STATED TASK:
Can you copy out all of the following data line for line, changing nothing?

[Records for pointing to text and elements]
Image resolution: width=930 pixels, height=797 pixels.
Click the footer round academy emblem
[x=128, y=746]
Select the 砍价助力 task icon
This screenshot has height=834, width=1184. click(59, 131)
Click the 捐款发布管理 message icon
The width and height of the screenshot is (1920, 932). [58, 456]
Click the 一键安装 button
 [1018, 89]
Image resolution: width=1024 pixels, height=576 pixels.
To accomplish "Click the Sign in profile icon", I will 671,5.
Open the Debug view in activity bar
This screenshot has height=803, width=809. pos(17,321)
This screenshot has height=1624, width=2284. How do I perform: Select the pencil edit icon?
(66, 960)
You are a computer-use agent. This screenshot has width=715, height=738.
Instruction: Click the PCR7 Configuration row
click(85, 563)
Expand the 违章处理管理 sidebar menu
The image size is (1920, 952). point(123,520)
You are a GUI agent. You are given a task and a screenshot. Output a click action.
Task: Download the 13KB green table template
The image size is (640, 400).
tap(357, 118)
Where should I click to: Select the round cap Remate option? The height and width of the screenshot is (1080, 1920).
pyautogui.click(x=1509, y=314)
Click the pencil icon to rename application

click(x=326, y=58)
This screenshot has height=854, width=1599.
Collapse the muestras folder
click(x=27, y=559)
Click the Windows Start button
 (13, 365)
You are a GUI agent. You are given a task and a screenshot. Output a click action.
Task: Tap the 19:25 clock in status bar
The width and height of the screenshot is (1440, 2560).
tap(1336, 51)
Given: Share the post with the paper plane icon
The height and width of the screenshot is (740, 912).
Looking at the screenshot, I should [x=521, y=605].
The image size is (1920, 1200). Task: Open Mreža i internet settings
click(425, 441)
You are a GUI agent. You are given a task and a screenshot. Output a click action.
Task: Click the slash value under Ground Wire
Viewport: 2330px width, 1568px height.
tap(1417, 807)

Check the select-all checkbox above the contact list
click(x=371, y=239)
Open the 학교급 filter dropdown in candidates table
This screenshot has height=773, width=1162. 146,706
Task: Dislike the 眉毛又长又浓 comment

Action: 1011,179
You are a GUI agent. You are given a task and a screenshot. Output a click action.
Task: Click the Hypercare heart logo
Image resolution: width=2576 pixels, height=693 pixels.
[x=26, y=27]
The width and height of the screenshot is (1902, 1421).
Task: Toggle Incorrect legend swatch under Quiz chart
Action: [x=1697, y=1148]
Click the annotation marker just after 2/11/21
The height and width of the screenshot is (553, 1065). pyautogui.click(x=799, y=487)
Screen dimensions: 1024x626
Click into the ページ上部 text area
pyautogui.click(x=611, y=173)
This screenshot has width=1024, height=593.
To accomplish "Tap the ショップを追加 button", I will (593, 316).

RESULT OF THIS TASK:
Image resolution: width=930 pixels, height=797 pixels.
Click the footer round academy emblem
[x=128, y=746]
Select the 砍价助力 task icon
This screenshot has height=834, width=1184. click(59, 131)
Click the 捐款发布管理 message icon
The width and height of the screenshot is (1920, 932). [58, 456]
Click the 一键安装 button
 [1018, 89]
Image resolution: width=1024 pixels, height=576 pixels.
To accomplish "Click the Sign in profile icon", I will 671,5.
Open the Debug view in activity bar
This screenshot has height=803, width=809. pos(17,321)
This screenshot has height=1624, width=2284. How do I perform: Select the pencil edit icon?
(66, 960)
You are a computer-use agent. This screenshot has width=715, height=738.
Instruction: Click the PCR7 Configuration row
click(85, 563)
Expand the 违章处理管理 sidebar menu
The image size is (1920, 952). point(123,520)
You are a GUI agent. You are given a task and a screenshot. Output a click action.
Task: Download the 13KB green table template
The image size is (640, 400).
tap(357, 118)
Where should I click to: Select the round cap Remate option? The height and width of the screenshot is (1080, 1920).
pyautogui.click(x=1509, y=314)
Click the pencil icon to rename application

click(x=326, y=58)
This screenshot has height=854, width=1599.
Collapse the muestras folder
click(x=27, y=559)
Click the Windows Start button
 (13, 365)
You are a GUI agent. You are given a task and a screenshot. Output a click action.
Task: Tap the 19:25 clock in status bar
The width and height of the screenshot is (1440, 2560).
tap(1336, 51)
Given: Share the post with the paper plane icon
The height and width of the screenshot is (740, 912).
Looking at the screenshot, I should [x=521, y=605].
The image size is (1920, 1200). Task: Open Mreža i internet settings
click(425, 441)
You are a GUI agent. You are given a task and a screenshot. Output a click action.
Task: Click the slash value under Ground Wire
Viewport: 2330px width, 1568px height.
tap(1417, 807)

Check the select-all checkbox above the contact list
click(x=371, y=239)
Open the 학교급 filter dropdown in candidates table
This screenshot has height=773, width=1162. 146,706
Task: Dislike the 眉毛又长又浓 comment

Action: 1011,179
You are a GUI agent. You are given a task and a screenshot. Output a click action.
Task: Click the Hypercare heart logo
Image resolution: width=2576 pixels, height=693 pixels.
[x=26, y=27]
The width and height of the screenshot is (1902, 1421).
Task: Toggle Incorrect legend swatch under Quiz chart
Action: [x=1697, y=1148]
Click the annotation marker just after 2/11/21
The height and width of the screenshot is (553, 1065). pyautogui.click(x=799, y=487)
Screen dimensions: 1024x626
Click into the ページ上部 text area
pyautogui.click(x=611, y=173)
This screenshot has width=1024, height=593.
To accomplish "Tap the ショップを追加 button", I will (593, 316).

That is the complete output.